Das neoklassizistische Amphitheater verfügt über eine lausige Akustik und eine Sammlung bedeutender, in Marmor gehauener Männer, die jeder Bundesstaat zur Erinnerung an seinen Beitrag für die Geschichte der USA gestiftet hat. Über den Beitrag der Frauen hat man sich erst in den vergangenen Jahren verstärkt Gedanken gemacht. Nördlich der Statuary Hall schließt sich die Rotunde des Kapitols an, also die Halle direkt unterhalb der Kuppel.

Rotunde und Figurenhalle bilden nun die Kulisse für das zeitgenössische Kostümdrama der Trump-Präsidentschaft: Die Barbaren und der tapfere Soldat. Nachdem vor einer Woche ein Mob das Kapitol überlaufen hat und Bilder von zotteligen, fellbemützten, kappentragenden und fahnenschwenkenden - wieder - Männern das Land und die Welt erschüttert haben, sind im zweiten Akt Soldaten Zierrat jener Kulisse, die eigentlich nur gedämpfte Worte und dunkle Anzüge verträgt.

Da liegen und sitzen sie also, Beine ausgestreckt oder den Körper gewunden, in Menschentrauben ineinandergekuschelt. Sie dösen oder schlafen, schwatzen oder essen Pizza, machen Fotos und schauen auf ihre Gewehre, die geladen bereit liegen. Das Kapitol ist zum Feldlager geworden, Rationen militärischer Fertignahrung werden routiniert angeliefert, ebenso Dosengetränke. Das Militär macht einen erschöpften Eindruck, obwohl der Einsatz noch bevorsteht.

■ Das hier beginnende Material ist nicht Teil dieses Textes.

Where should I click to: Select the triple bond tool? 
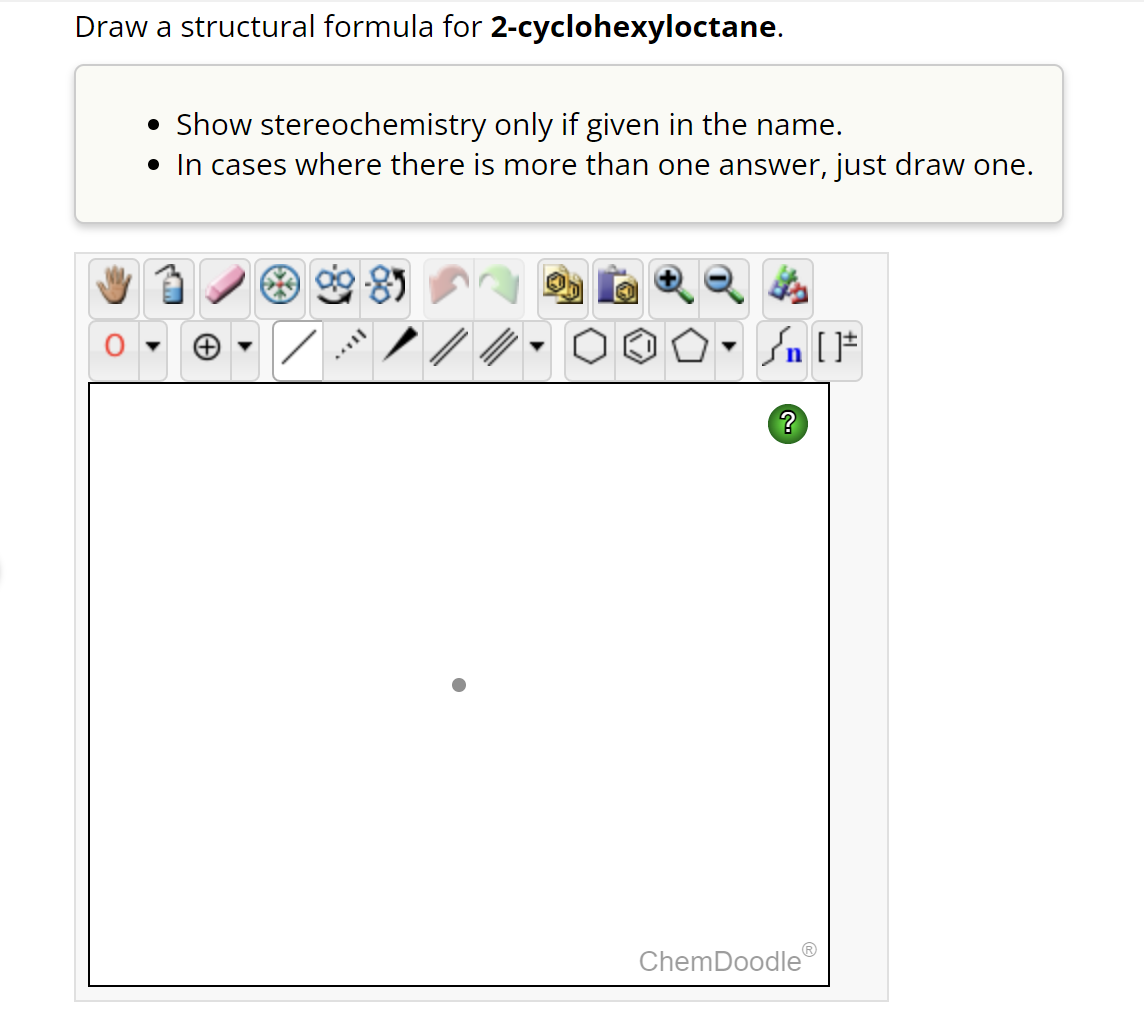497,349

Zur Amtseinführung Joe Bidens besteht die nicht unbegründete Sorge, dass der Mob zurückkehren und seinen Einspruch gegen die Vereidigung kundtun könnte. Die Zeremonie findet wie immer und trotz Corona auf den Stufen des Kapitols statt. Vor einer Woche turnte die Meute auf den bereits errichteten Tribünen herum.

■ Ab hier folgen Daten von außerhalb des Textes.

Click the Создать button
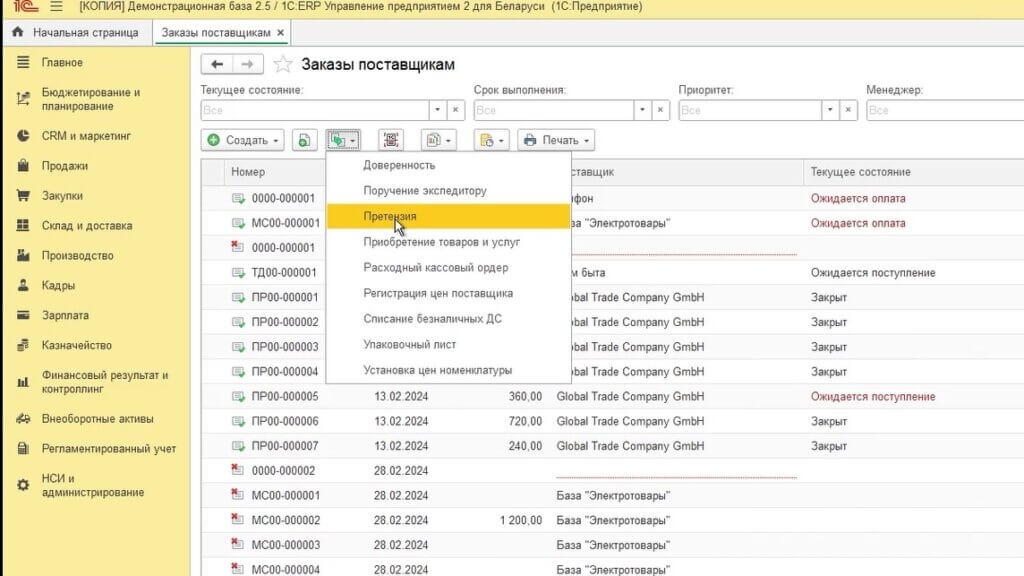 click(x=243, y=141)
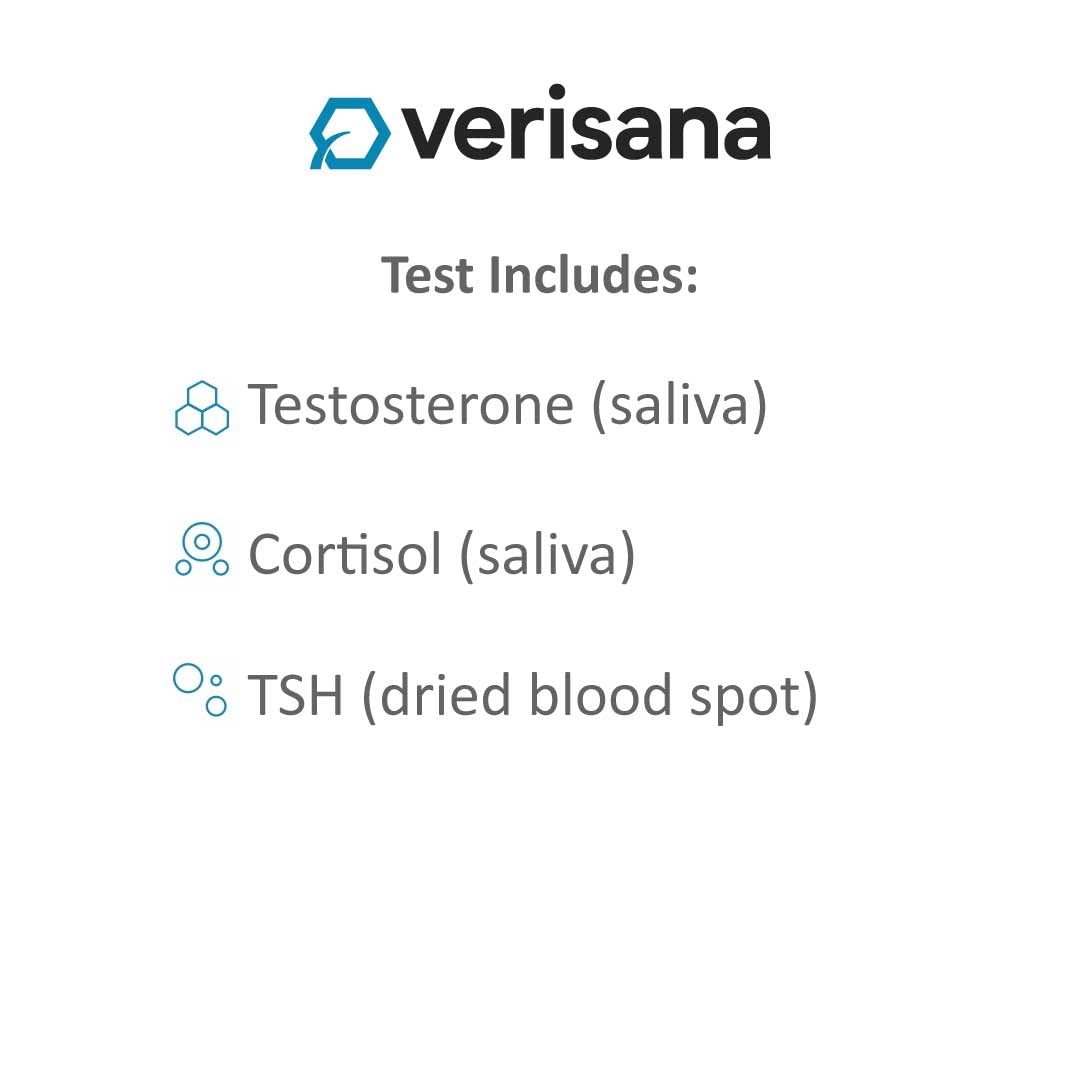Screen dimensions: 1080x1080
Task: Click the Testosterone honeycomb icon
Action: [x=202, y=408]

Deswegen hat sich der Staat zu einer Demonstration der Macht entschlossen, die aber, typisch USA, sehr widersprüchlich ausfällt. Das Pentagon hat bis zu 20 000 Soldaten der Nationalgarde mobilisiert, die aus den östlichen Landesteilen herangekarrt werden. Sie beschützen nun mehr oder weniger martialisch das Parlament im Vier-Schicht-Betrieb und ruhen sich in der Zwischenzeit in den heiligen Hallen der Demokratie aus. Wer in den Bildern die Feldbetten vermisst: Ein Sprecher stellte klar, dass die Soldaten in eigens angemieteten Hotels schliefen.

Die Entsendung des Militärs wird die Zahl der Uniformträger zum Vereidigungstag und dem befürchteten Krawallwochenende davor deutlich nach oben treiben, hat allerdings das Sicherheitsgefühl vieler Abgeordneter nicht unbedingt erhöht. Die Nationalgarde ist tatsächlich mit scharfen Waffen ausgerüstet, und nicht wenige befürchten ein Blutbad, sollte ein Gerangel während eines Protests außer Kontrolle geraten. Bisher hat sich das Militär erfolgreich aus den Trump-Wirrnissen herausgehalten.

Diskutiert wird auch die Befehlshierarchie der unterschiedlichen Einheiten, die neben der Polizei des Kapitols die CIA, die Polizei der Stadt Washington, die Parkpolizei, das FBI, einige Spezialeinheiten zur Terrorabwehr und die Gefängnispolizei umfasst.

Die Bewaffnung hat das Misstrauen auch unter den Abgeordneten gesteigert. Republikanische Delegierte beklagten sich über die nun auch von ihnen zu passierenden Metalldetektoren am Gebäudeeingang. Das wiederum schürte den Verdacht, dass waffenverliebte Volksvertreter für ihren eigenen Schutz sorgen könnten, indem sie Handfeuerwaffen in der Aktentasche ins Gebäude brächten.